In 2006, the NFL guaranteed that Arrowhead Stadium would host the 2015 Super Bowl if voters approved renovations to the Truman Sports Complex and a rolling roof. Jackson County voters approved the 3/4-cent sales tax for the renovations but rejected a use tax for the rolling roof.
That caused then Chiefs owner Lamar Hunt to withdraw the 2015 bid and it appeared that the Chiefs hopes of hosting a Super Bowl at Arrowhead was forever on ice.
But after the Super Bowl was hosted at the New Jersey home of the Giants and Jets in February, the NFL left the door open for more cold-weather Super Bowl sites. The temperature was in the 40s when the Seattle Seahawks triumphed over the Denver Broncos.
And that has some hoping Kansas City will be the next cold-weather stadium to host the Super Bowl.
The new Super Bowl Task Force held its first meeting Monday.
Missouri Sen.
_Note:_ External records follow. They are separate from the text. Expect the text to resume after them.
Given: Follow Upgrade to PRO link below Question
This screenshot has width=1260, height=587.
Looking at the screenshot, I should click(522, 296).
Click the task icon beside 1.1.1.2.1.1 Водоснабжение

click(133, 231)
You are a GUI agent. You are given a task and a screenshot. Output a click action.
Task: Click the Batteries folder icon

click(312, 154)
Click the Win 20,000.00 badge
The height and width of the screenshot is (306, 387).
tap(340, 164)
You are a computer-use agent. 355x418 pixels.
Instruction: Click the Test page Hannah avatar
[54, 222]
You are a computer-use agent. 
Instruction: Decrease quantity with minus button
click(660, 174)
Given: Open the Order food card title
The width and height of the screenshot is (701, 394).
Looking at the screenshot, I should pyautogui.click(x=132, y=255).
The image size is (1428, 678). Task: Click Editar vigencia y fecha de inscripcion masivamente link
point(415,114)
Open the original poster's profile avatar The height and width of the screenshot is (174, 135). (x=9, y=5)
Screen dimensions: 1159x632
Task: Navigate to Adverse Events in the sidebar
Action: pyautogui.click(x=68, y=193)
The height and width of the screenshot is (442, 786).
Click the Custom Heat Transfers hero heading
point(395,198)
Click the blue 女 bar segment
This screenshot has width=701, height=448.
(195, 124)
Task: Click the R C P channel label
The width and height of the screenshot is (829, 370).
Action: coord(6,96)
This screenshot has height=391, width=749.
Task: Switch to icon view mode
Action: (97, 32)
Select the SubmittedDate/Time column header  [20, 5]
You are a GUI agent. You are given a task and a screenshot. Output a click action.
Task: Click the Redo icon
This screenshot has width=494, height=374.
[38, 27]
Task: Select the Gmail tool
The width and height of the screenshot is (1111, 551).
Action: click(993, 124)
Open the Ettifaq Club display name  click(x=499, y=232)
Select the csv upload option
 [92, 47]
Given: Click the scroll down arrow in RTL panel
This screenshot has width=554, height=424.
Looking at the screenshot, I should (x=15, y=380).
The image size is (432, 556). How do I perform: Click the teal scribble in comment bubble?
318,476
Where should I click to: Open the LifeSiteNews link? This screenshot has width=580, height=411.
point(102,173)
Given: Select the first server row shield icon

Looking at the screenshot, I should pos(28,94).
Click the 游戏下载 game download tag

Paul LeVota, D-Independence, is among those pushing for Kansas City to make a case to host the Super Bowl.
LeVota helped put together the task force in the state's economic development department in an effort to rake in revenue.
The earliest that Kansas City could host the Super Bowl would be 2019.
"There's no one better than Arrowhead to do that," LeVota said.
While Arrowhead was guaranteed the 2015 Super Bowl if the rolling roof were approved, that's not the case for the new efforts. And some of the issues that undermined Kansas City's bid for the Republican National Convention in 2016 could affect a Super Bowl bid including hotel options and transportation.
Those issues didn't stand in the way of Kauffman Stadium hosting a successful All-Star game in 2012. The All-Star game was guaranteed by Major League Baseball in exchange for Jackson County voters approving the Truman Sports Complex improvements.
"We've shown that when we come together, we can bring in big events," LeVota said. "As a community having a big goal and all of us working together is really beneficial whether we end up getting the big game or not."
Some fans are excited about the prospect.
"It would be a cool experience just like when the All-Star game was here," said Michael Shearns.
"As far as being able to go to the game, I wouldn't be able to afford a ticket but it would help the city," Nathan Baker said.
To host the Super Bowl, Kansas City would have to meet certain requirements including having 35,000 game-day parking spots, 19,000 top quality hotel rooms, access to three quality golf courses and two bowling alleys and funding from area governments.